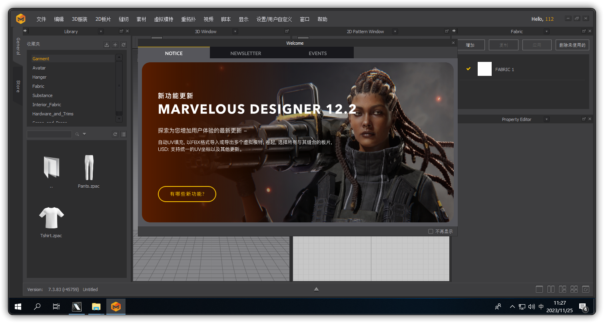604x323 pixels.
Task: Click the refresh icon next to 收藏夹 title
Action: [x=124, y=44]
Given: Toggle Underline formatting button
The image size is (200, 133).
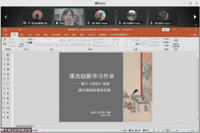Looking at the screenshot, I should click(x=43, y=45).
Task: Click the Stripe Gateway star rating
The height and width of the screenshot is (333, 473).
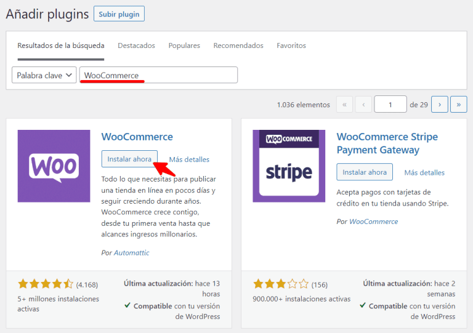Action: [x=281, y=284]
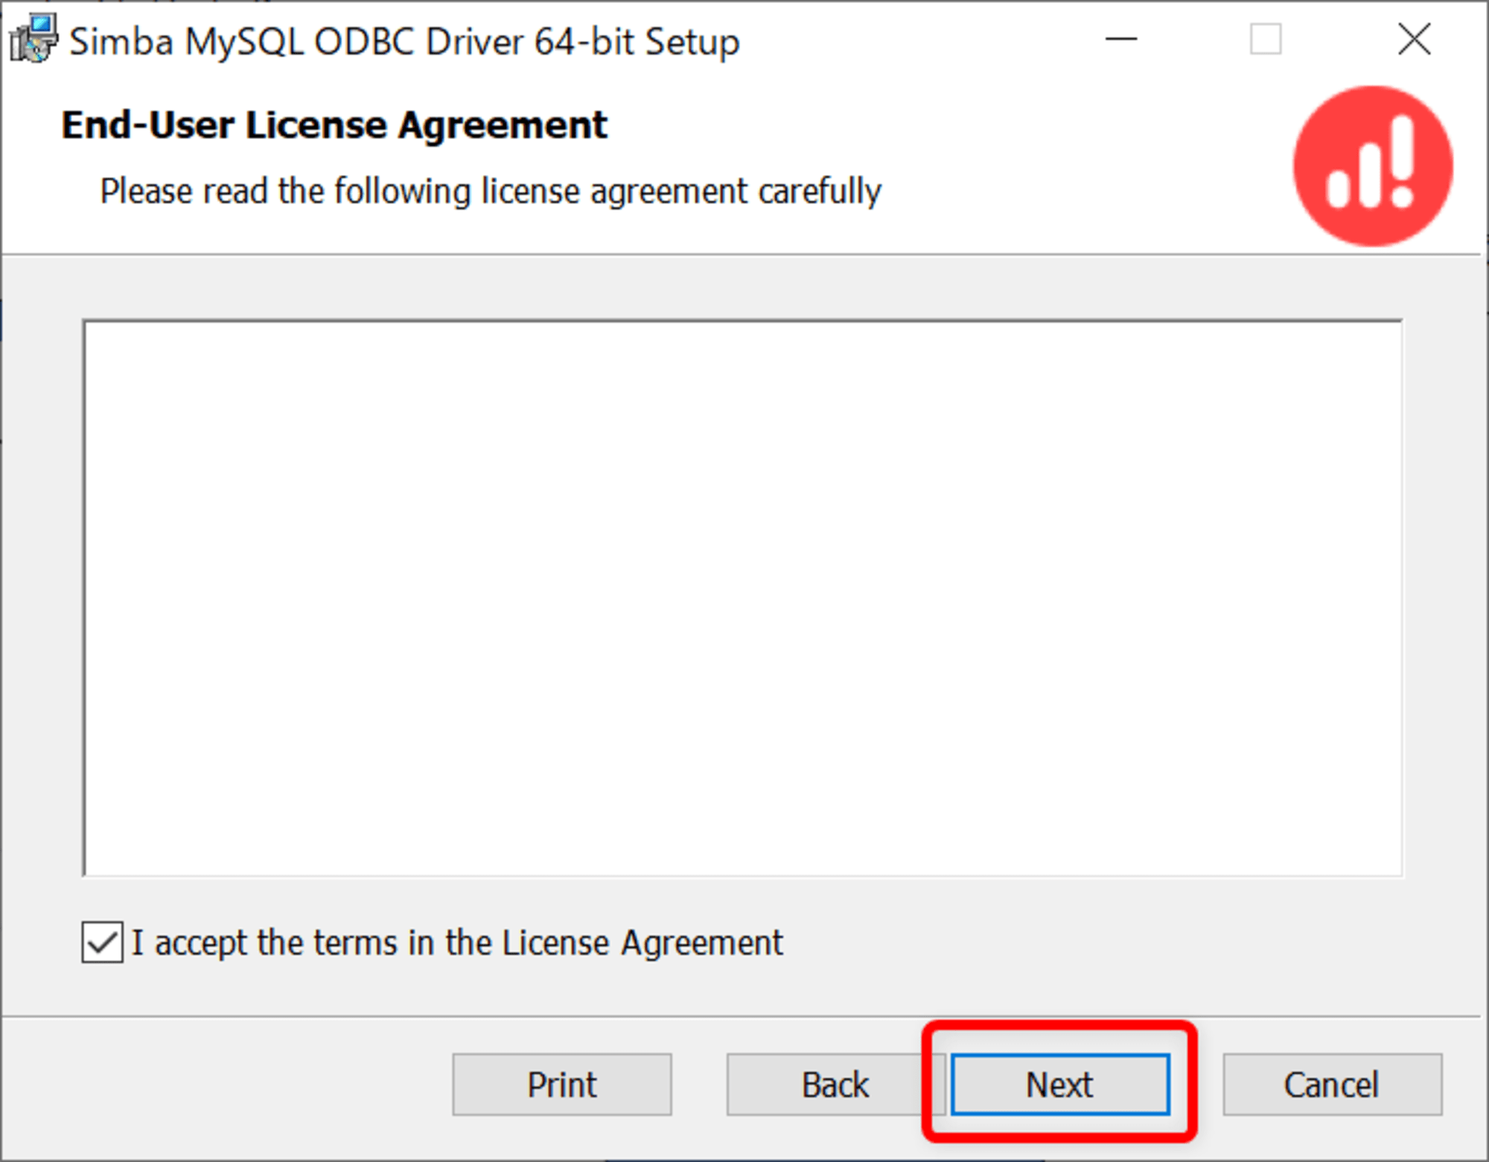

§

EXERCISE BRIEF
In the entries above, find the line containing "Task: Click the Stripe Gateway star rating"; transcribe exactly that line and every line after it through the end, and only those, omitting pictures.

RESPONSE TO THE EXERCISE
Task: Click the Stripe Gateway star rating
The height and width of the screenshot is (333, 473).
Action: [x=281, y=284]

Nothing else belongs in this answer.